A New Shift Arrangement for Hyundai and Kia Workers

Beginning onĀ March 3, workers at Hyundai and Kia plants have worked under a new shift arrangement that reduces night work as well as overall working hours. For several decades, Hyundai, Kia and other Korean automakers generally operated on a double 10-hour shift system, which consisted of 8 hours of regular work and 2 hours of pseudo-regularized overtime work each shift. The second shift lasted through the night. The new system, however, calls for an 8-hour day shift and a 9-hour afternoon shift. The first shift runs fromĀ 6:40 am to 3:20 pm, while the second shift runs from 3:30 pm until 1:10 am.

Among OECD countries, the average working time for Korean workers tops the list. In 2011, the annual work hours for workers in Korea stood at 2,111 on average, a figure 419 hours higher than the 2010 OECD average of 1,692 hours. At Hyundai, workers paid by the hour worked 2,488 hours on average in 2010. 19% of such workers at Hyundai (or 5,151 persons) worked more than 2,700 hours that year.

One of the reasons behind the extremely long working hours is the wage structure used by Korean automakers.
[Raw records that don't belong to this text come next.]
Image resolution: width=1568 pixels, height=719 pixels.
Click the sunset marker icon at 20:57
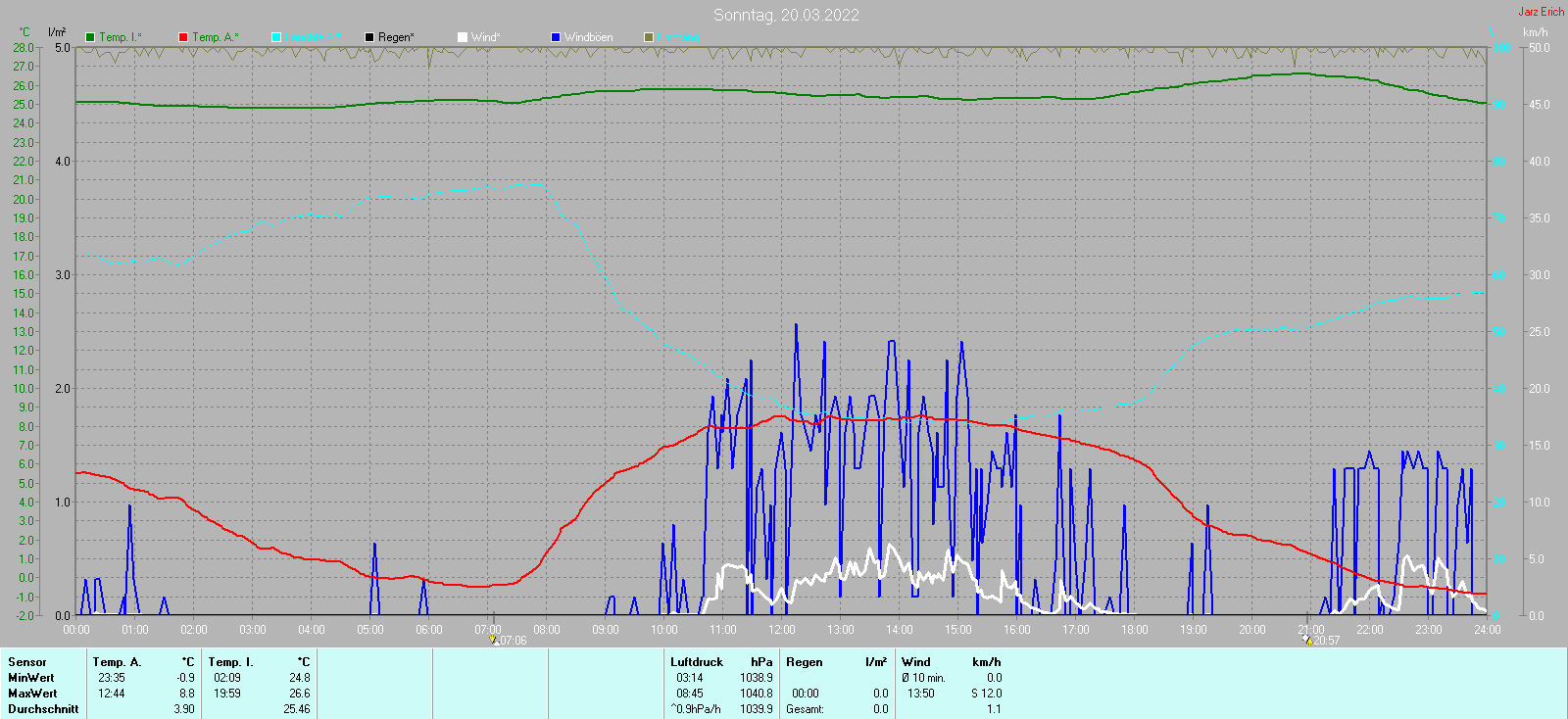point(1306,640)
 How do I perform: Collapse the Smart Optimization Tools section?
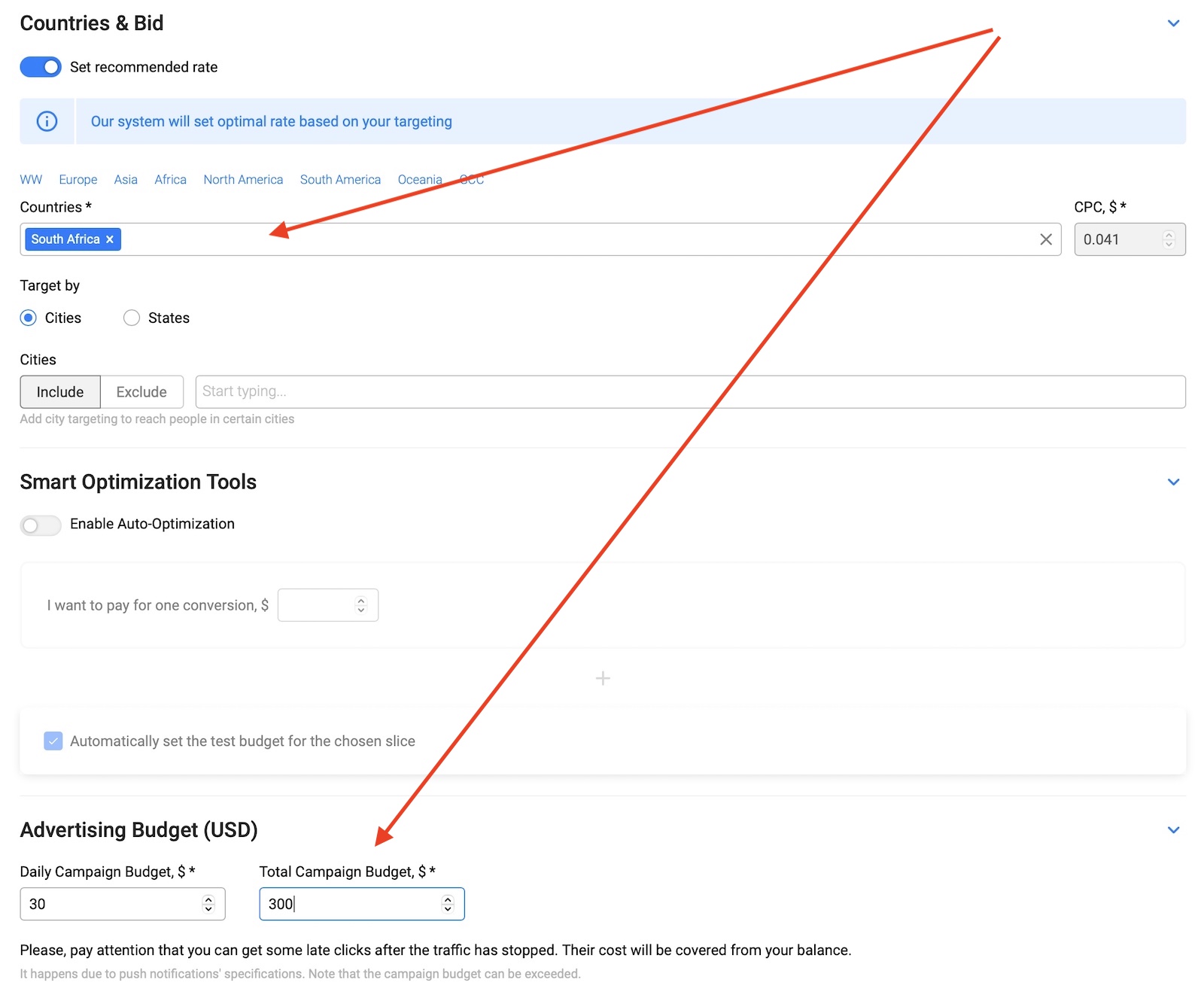(x=1173, y=482)
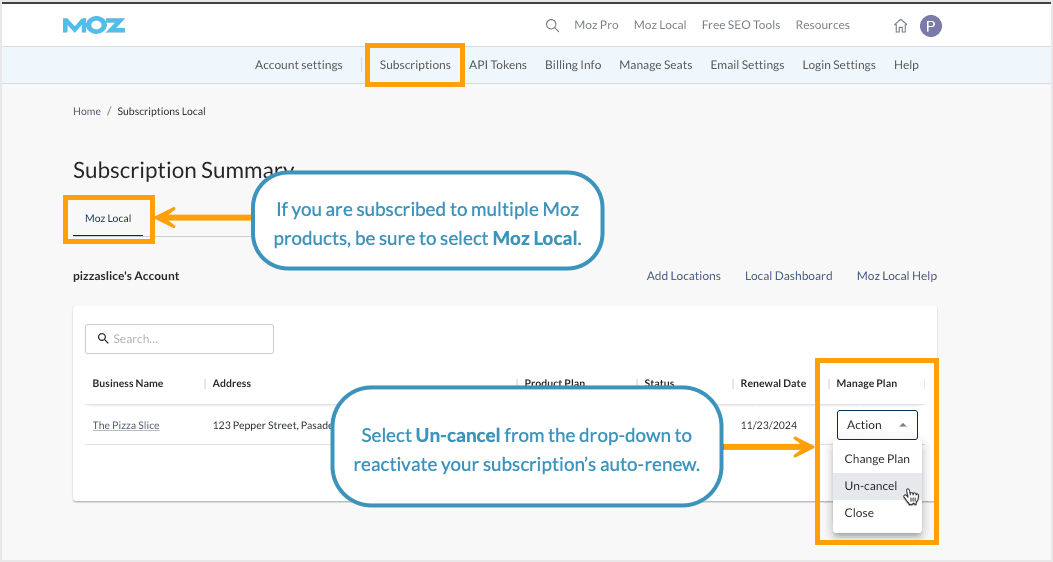Open Local Dashboard link
Viewport: 1053px width, 562px height.
pyautogui.click(x=788, y=276)
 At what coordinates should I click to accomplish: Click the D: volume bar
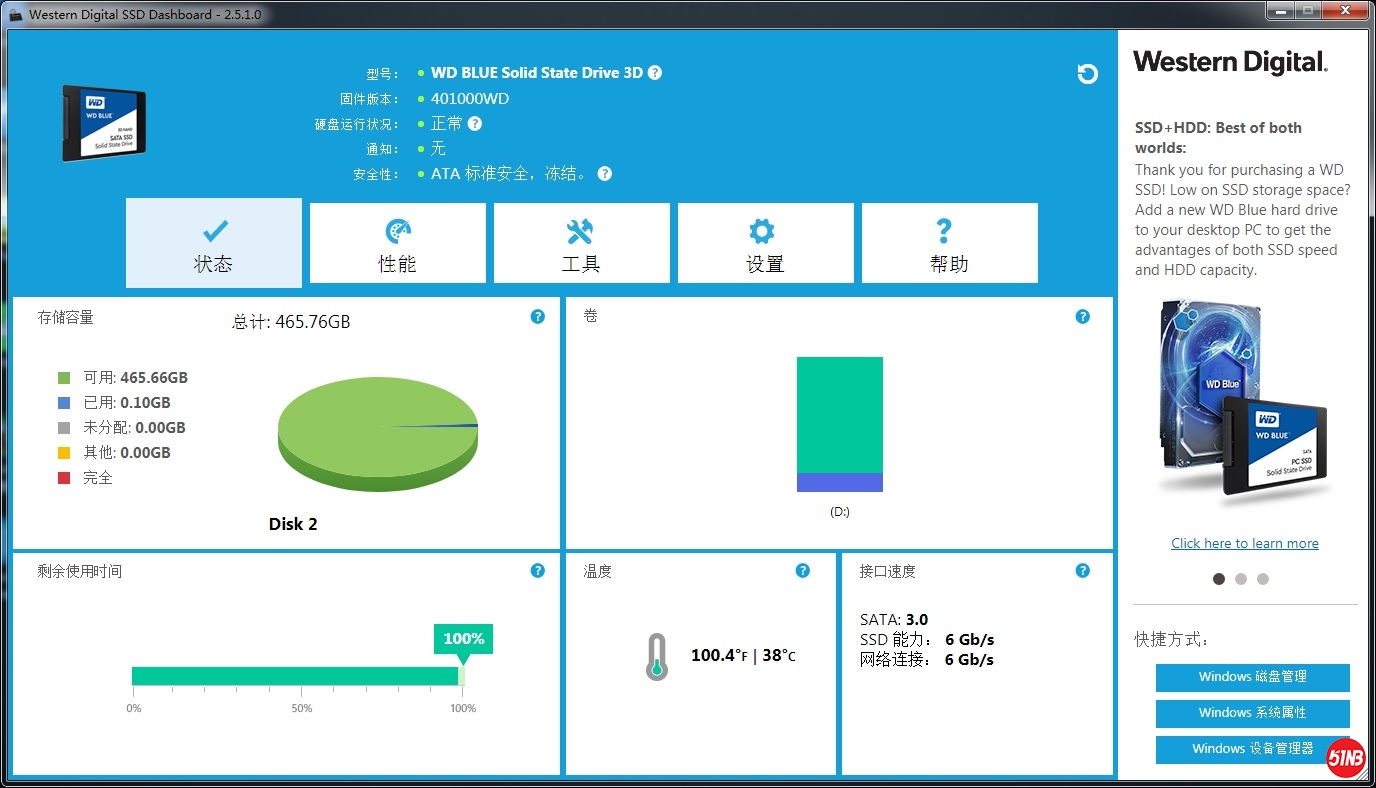(x=839, y=424)
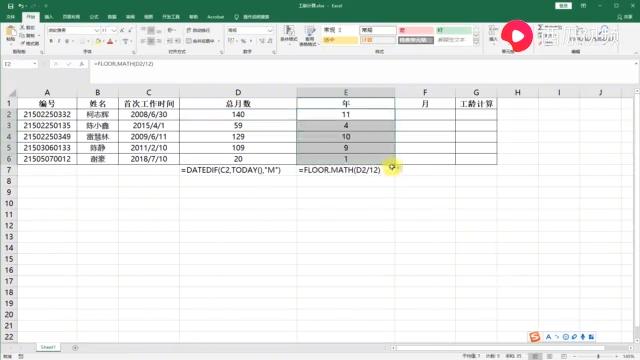Click the Format as Table icon
Viewport: 640px width, 360px height.
click(309, 35)
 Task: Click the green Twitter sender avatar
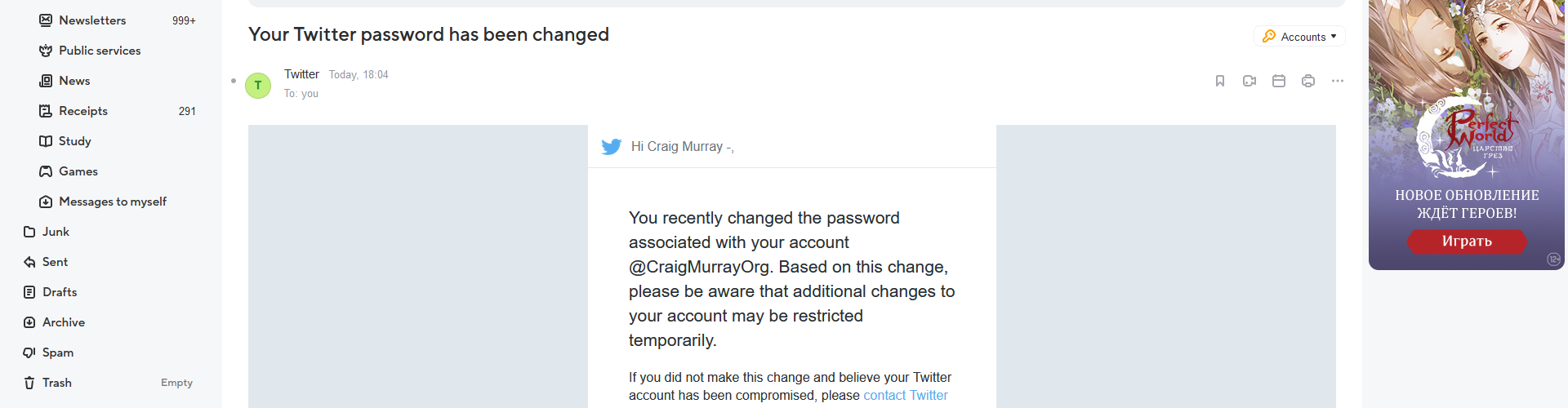(258, 85)
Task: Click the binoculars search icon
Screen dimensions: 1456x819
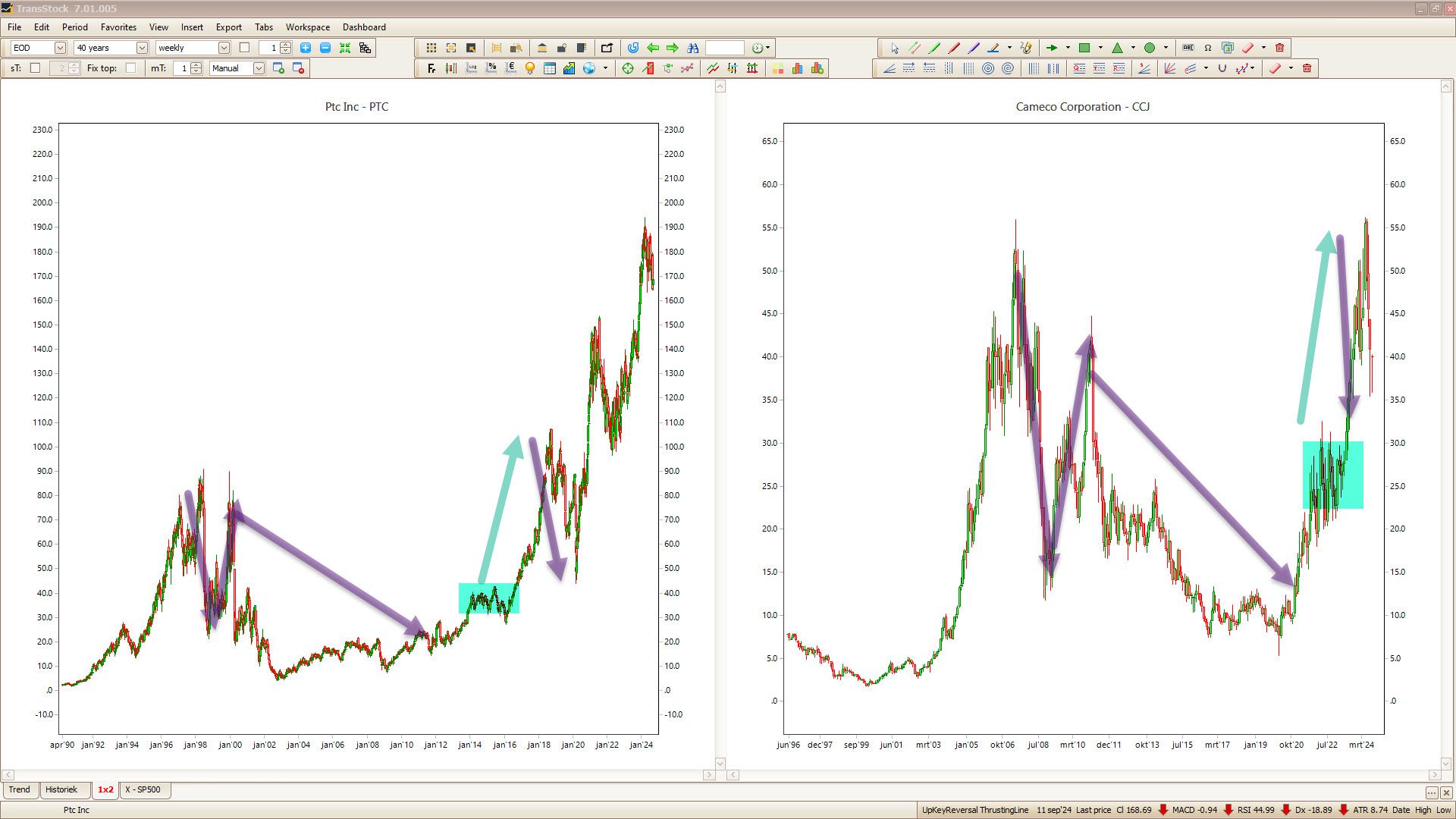Action: [692, 48]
Management has kept the basic wage rate so low that workers have to work overtime and even on the weekends and holidays to make a decent living. Roughly 30 percent of compensation is composed by pay for overtime and holiday work. The new shift arrangement was, therefore, expected to reduce the level of total wages accordingly. For this reason there were drawn-out and painful negotiations before the new shift arrangement was introduced.

Management and labor union first agreement to end night work in 2002, but it took ten years from then on before the two sides could reach a final agreement on how this would occur. The union demanded that management adopt the new shift system without lowering wages, intensifying the work load or increasing employment insecurity. Management, on the other hand, wanted to maintain the level of production.

The two parties finally reached an agreement in 2012. They agreed to maintain production volumes at their current level at the time the agreement was concluded. They also agreed to maintain the total wage level. To do so, the union accepted an increase in line speeds by 30 units per hour at all factories (from 402 to 432 units for all of five factories in Ulsan and one plant in Asan) and made minor changes in work schedules to increase working hours. (Regular overtime work for the afternoon shift is actually one hour and twenty minutes.) On the other hand, the management agreed to invest in additional equipment needed to attain the higher level of productivity.

There are, however, several problems with this agreement. The additional investment that Hyundai management announced does not include a budget for hiring new workers. The global automaker has made a phenomenal amount of profits for the past few years. These profits were made possible in principal because of the use of numerous precarious workers on the production line and by squeezing parts suppliers and other service providers. Two in-house subcontracted workers have carried out a high-altitude protest atop a power transmission tower for more than 200 days and the numerous cases in which company has forced suppliers to agree to unfavorable supply contracts by using its advantageous bargaining position are well known.

Considering these facts, the decrease in working hours should be accompanied by an increase in employment, which would enable the redistribution of unfairly accrued profits back into the society. Hyundai has not agreed to do this.

Moreover, the line speed increase without regular overtime work means that in the case of an economic slowdown workers are likely to see their jobs threatened. If the market conditions changes and demand for Hyundai vehicles goes down, management is likely to consider the existing equipment, facilities and workforce as overcapacity. In such a situation, regular workers as well as precarious workers will find their jobs under attack.